[Exercise details] Rewrite the lines below as a numbered list, omitting any blank lines.

[Given records]
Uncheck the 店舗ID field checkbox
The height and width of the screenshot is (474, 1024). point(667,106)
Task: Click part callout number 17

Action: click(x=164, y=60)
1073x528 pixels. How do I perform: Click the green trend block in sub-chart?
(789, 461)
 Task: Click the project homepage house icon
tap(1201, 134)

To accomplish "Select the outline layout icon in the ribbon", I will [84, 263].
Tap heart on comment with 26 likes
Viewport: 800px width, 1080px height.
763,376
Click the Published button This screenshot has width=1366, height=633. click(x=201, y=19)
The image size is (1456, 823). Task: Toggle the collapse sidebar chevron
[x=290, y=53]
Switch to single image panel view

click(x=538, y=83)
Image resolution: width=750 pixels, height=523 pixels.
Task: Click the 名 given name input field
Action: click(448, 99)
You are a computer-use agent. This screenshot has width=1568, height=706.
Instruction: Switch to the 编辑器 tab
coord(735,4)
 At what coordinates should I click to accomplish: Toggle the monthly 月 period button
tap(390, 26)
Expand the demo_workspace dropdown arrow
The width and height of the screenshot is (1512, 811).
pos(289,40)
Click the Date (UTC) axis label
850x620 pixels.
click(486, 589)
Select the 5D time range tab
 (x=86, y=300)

[The reply]
1. Uncheck the 店舗ID field checkbox
2. The height and width of the screenshot is (474, 1024). point(667,106)
3. Task: Click part callout number 17
4. Action: click(x=164, y=60)
5. 1073x528 pixels. How do I perform: Click the green trend block in sub-chart?
6. (789, 461)
7.  Task: Click the project homepage house icon
8. tap(1201, 134)
9. To accomplish "Select the outline layout icon in the ribbon", I will [84, 263].
10. Tap heart on comment with 26 likes
11. Viewport: 800px width, 1080px height.
12. 763,376
13. Click the Published button This screenshot has width=1366, height=633. click(x=201, y=19)
14. The image size is (1456, 823). Task: Toggle the collapse sidebar chevron
15. [x=290, y=53]
16. Switch to single image panel view
17. click(x=538, y=83)
18. Image resolution: width=750 pixels, height=523 pixels.
19. Task: Click the 名 given name input field
20. Action: click(448, 99)
21. You are a computer-use agent. This screenshot has width=1568, height=706.
22. Instruction: Switch to the 编辑器 tab
23. coord(735,4)
24.  At what coordinates should I click to accomplish: Toggle the monthly 月 period button
25. tap(390, 26)
26. Expand the demo_workspace dropdown arrow
27. The width and height of the screenshot is (1512, 811).
28. pos(289,40)
29. Click the Date (UTC) axis label
30. 850x620 pixels.
31. click(486, 589)
32. Select the 5D time range tab
33.  (x=86, y=300)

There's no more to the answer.